Justin Taylor (Between Two Worlds) linked to a post by Ray Ortland that is a good reminder for all of us who are Reformed in our theology (I spoke with a potential real estate agent about that this morning). Here is some of what he says:
The Judaizers in Galatia did not see their distinctive – the rite of circumcision – as problematic. They could claim biblical authority for it in Genesis 17 and the Abrahamic covenant. But their distinctive functioned as an addition to the all-sufficiency of Jesus himself. Today the flash point is not circumcision. It can be Reformed theology. But no matter how well argued our position is biblically, if it functions in our hearts as an addition to Jesus, it ends up as a form of legalistic divisiveness.

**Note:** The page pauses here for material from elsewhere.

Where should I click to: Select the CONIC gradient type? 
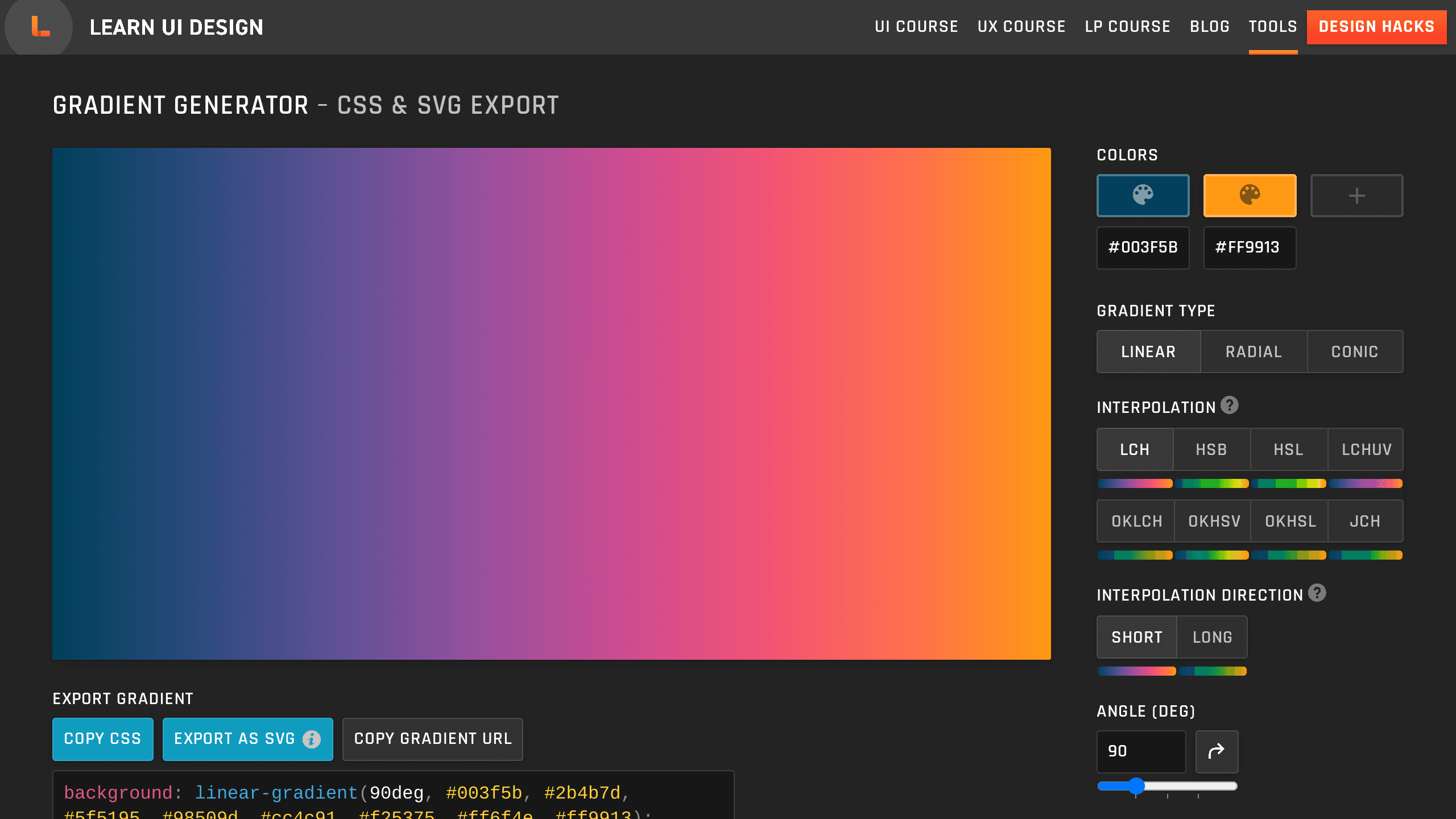1354,351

Paul answered the theological aspects of the Galatian error with solid theology. But the “whiff test” that something was wrong in those Galatian churches was more subtle than theology alone. The problem was also sociological. “They make much of you, but for no good purpose. They want to shut you out, that you may make much of them” (Galatians 4:17). In other words, “The legalists want to ‘disciple’ you. But really, they’re manipulating you. By emphasizing their distinctive, they want you to feel excluded so that you will conform to them.” It’s like chapter two of Tom Sawyer. Remember how Tom got the other boys to whitewash the fence for him? Mark Twain explained: “In order to make a man or boy covet a thing, it is only necessary to make the thing difficult to attain.” Paul saw it happening in Galatia. But the gospel makes full inclusion in the church easy to attain. It re-sets everyone’s status in terms of God’s grace alone. God’s grace in Christ crucified, and nothing more. He alone makes us kosher. He himself.

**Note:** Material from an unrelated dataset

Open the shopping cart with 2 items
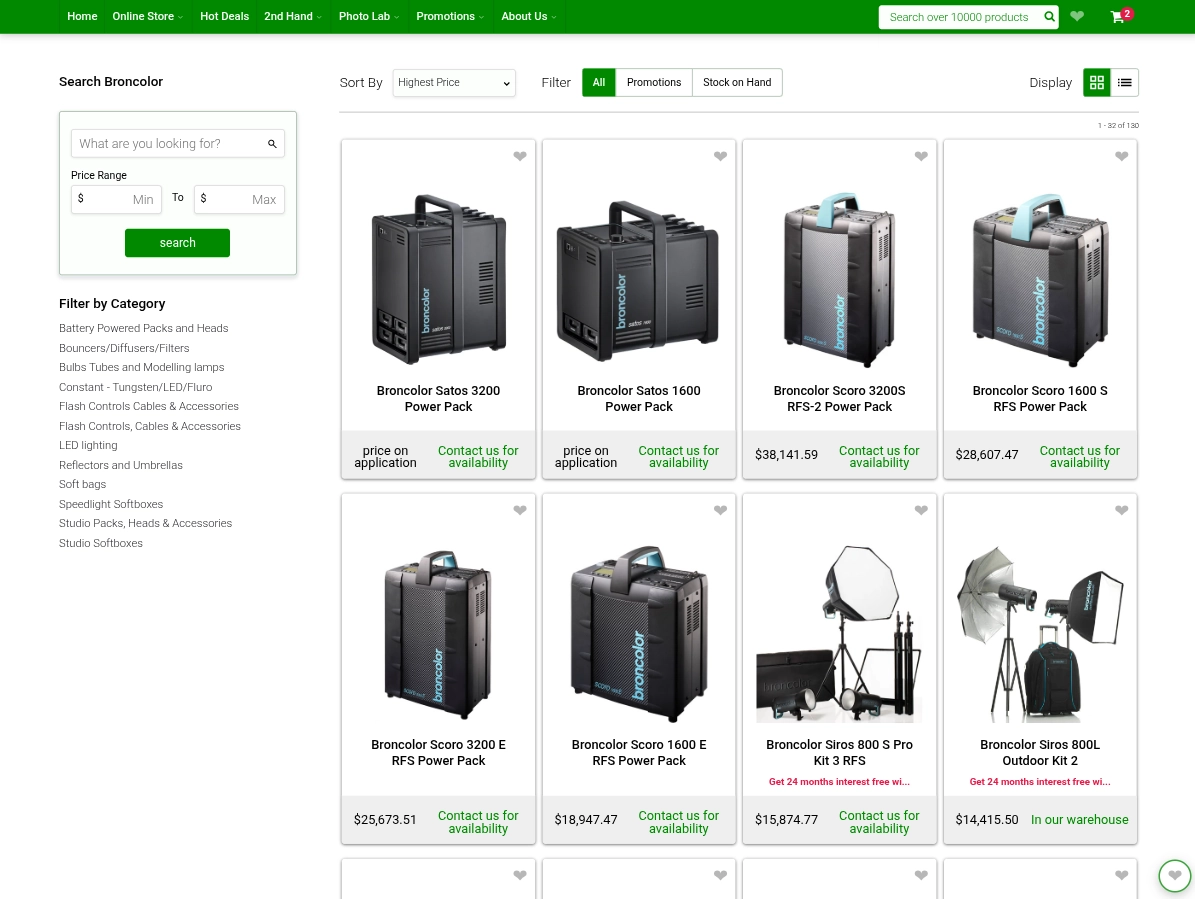The image size is (1195, 899). (x=1117, y=17)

So, while I agree with J.I. Packer and Roger Nicole that “Calvinism is the gospel” (meaning the most accurate understanding of the biblical gospel), I need to be wary of my little inner Pharisee which tends to make that a litmus test. I have been fortunate to be friends with people from a variety of Christian ‘traditions’, and continue to be. But sometimes my inner Pharisee appears and I try to convert them to Reformed theology instead of waiting for Jesus to sort all that out. Oh, I should be willing to discuss it with them but I shouldn’t feel the need to argue them into it. (Apologies to all those I’ve done this to … there are more of you than I probably know.) One phrase I used in seminary was “you don’t have to understand gravity for it to still have an effect on you.” It is the same way with grace- we don’t always have a good understanding of the “hows” but what matters is that it has effected someone savingly. The understanding will come later (sometimes MUCH later). And that goes for me too, for all of us have blind spots in our theology. But if they grasp Jesus by faith- they are Christians, part of his church, body and bride.